• **Written instruction**: Copy the entries word for word, starting at the line that contains "Click the map scale bar" and ending after the line that contains "Where should I".

• **Input rows**:
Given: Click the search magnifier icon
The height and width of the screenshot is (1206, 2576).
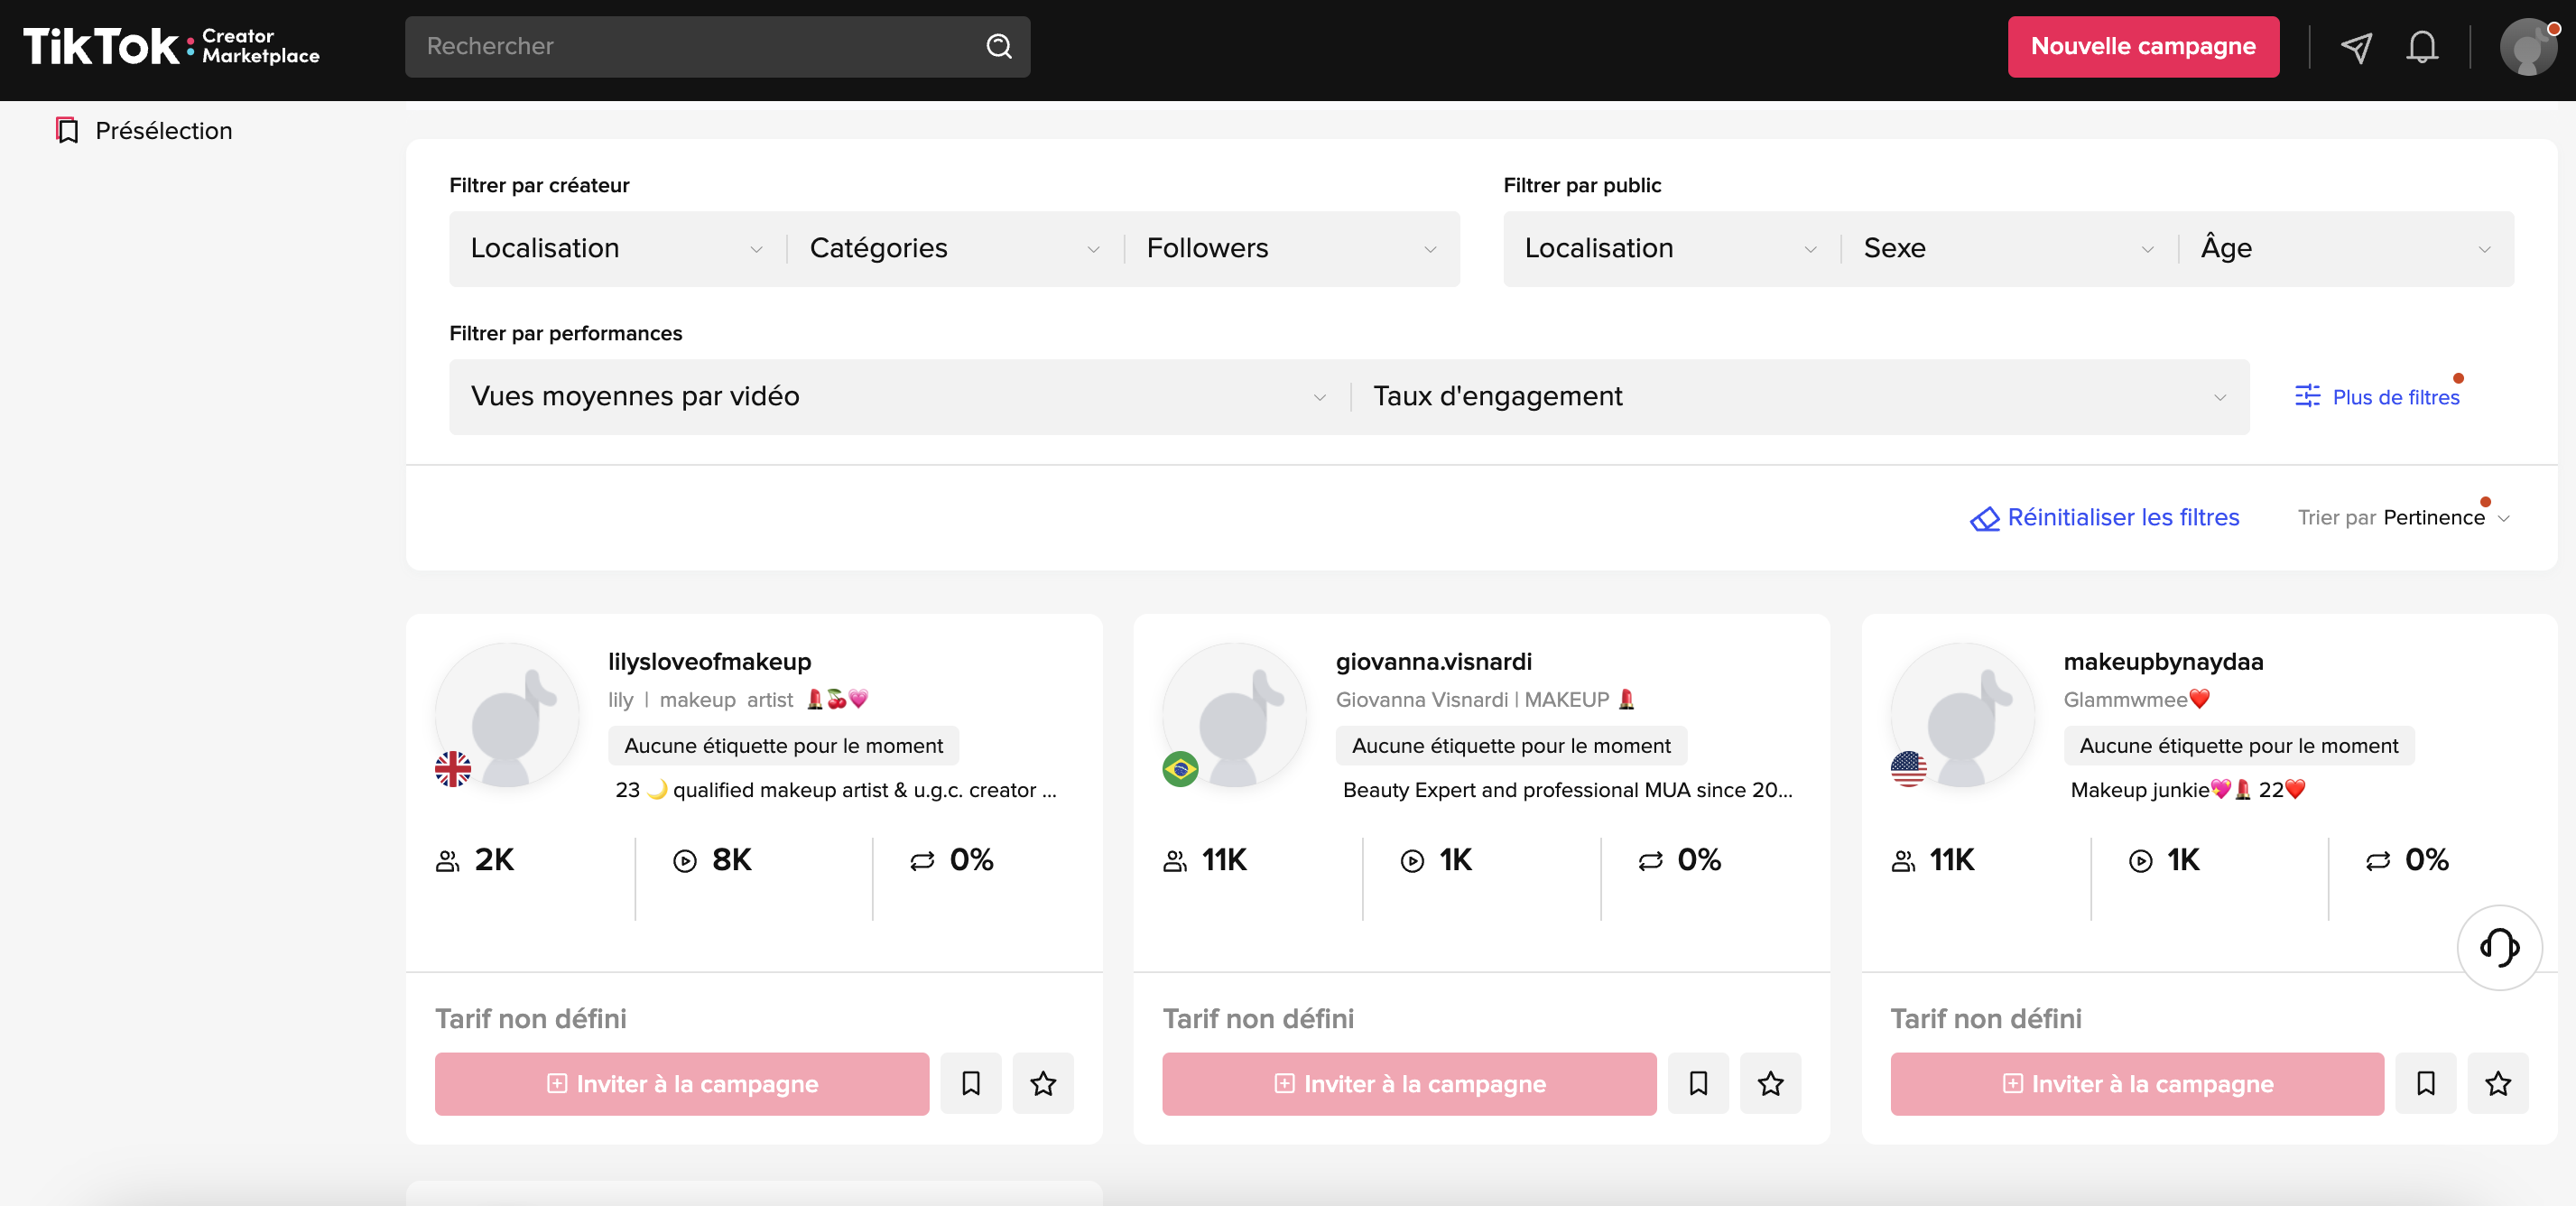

--

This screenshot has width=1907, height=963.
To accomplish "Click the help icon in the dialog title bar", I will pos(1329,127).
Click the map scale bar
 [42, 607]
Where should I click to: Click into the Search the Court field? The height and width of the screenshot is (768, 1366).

==

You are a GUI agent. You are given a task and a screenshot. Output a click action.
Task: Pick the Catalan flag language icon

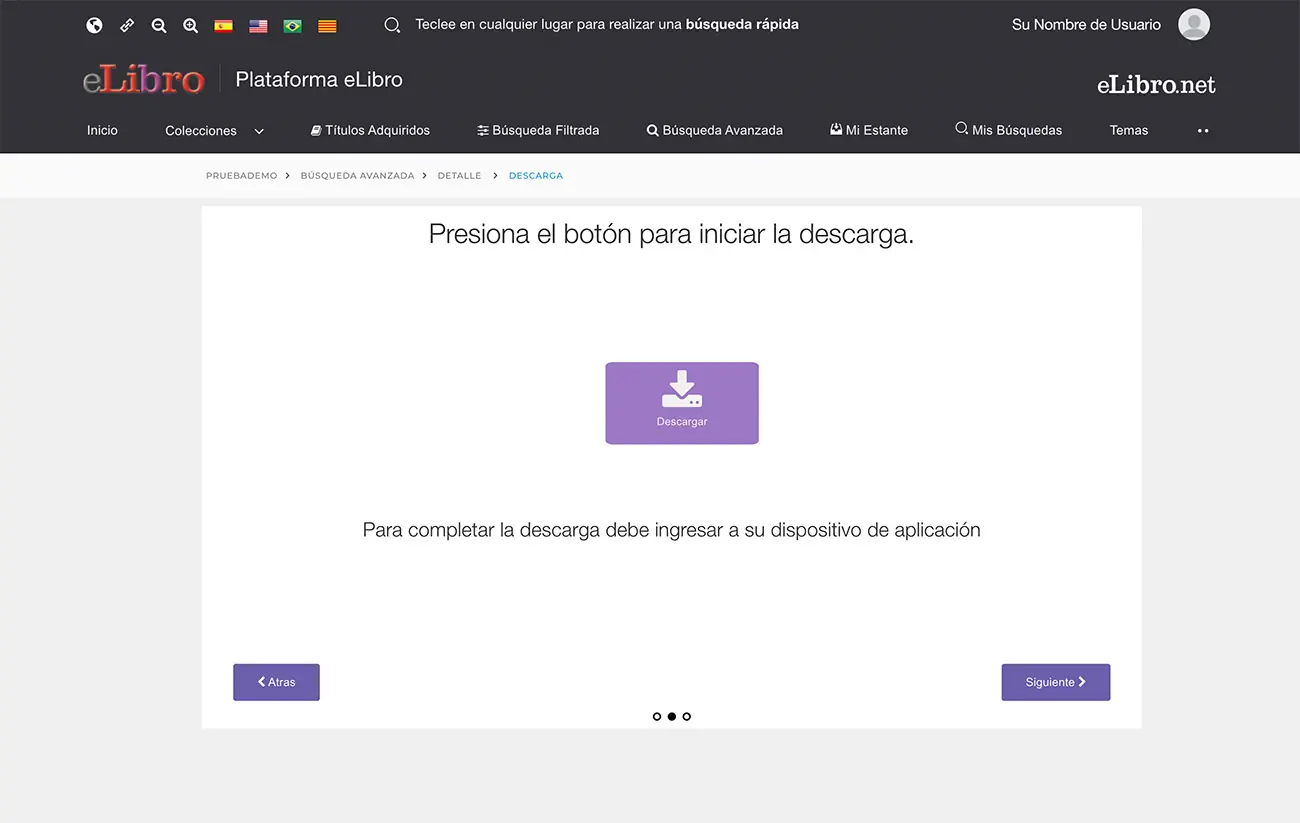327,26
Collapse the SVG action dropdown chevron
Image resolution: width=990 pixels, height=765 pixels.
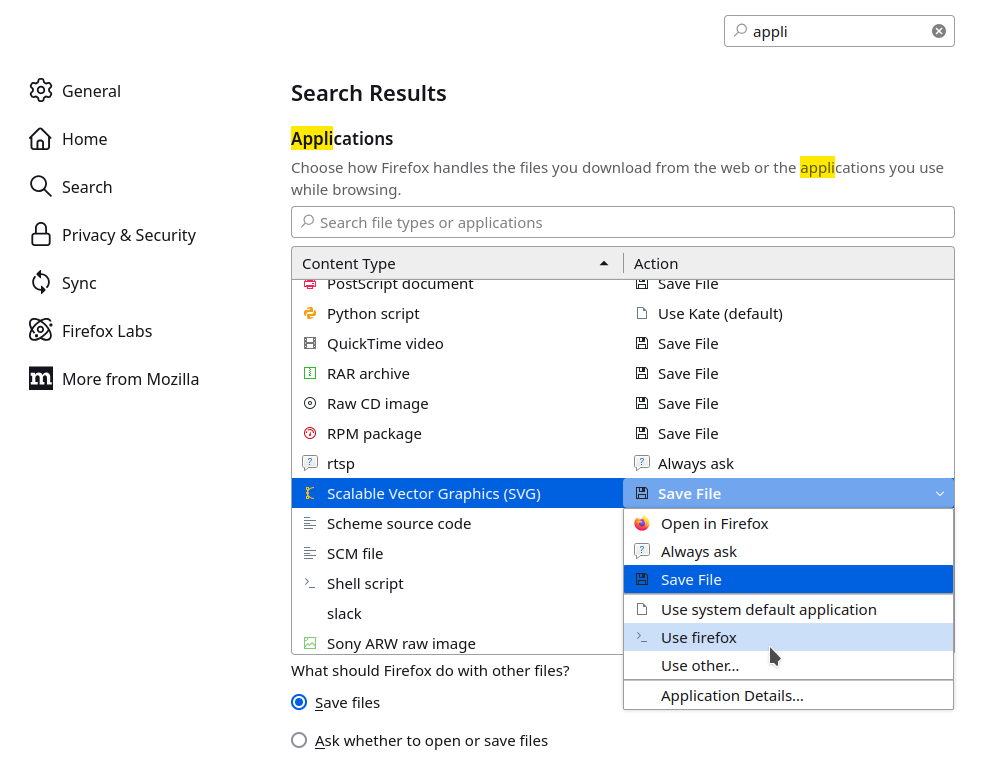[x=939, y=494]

• **Answer for the task**:
Click the map scale bar
 [42, 607]
Where should I click to: Click into the Search the Court field? The height and width of the screenshot is (768, 1366).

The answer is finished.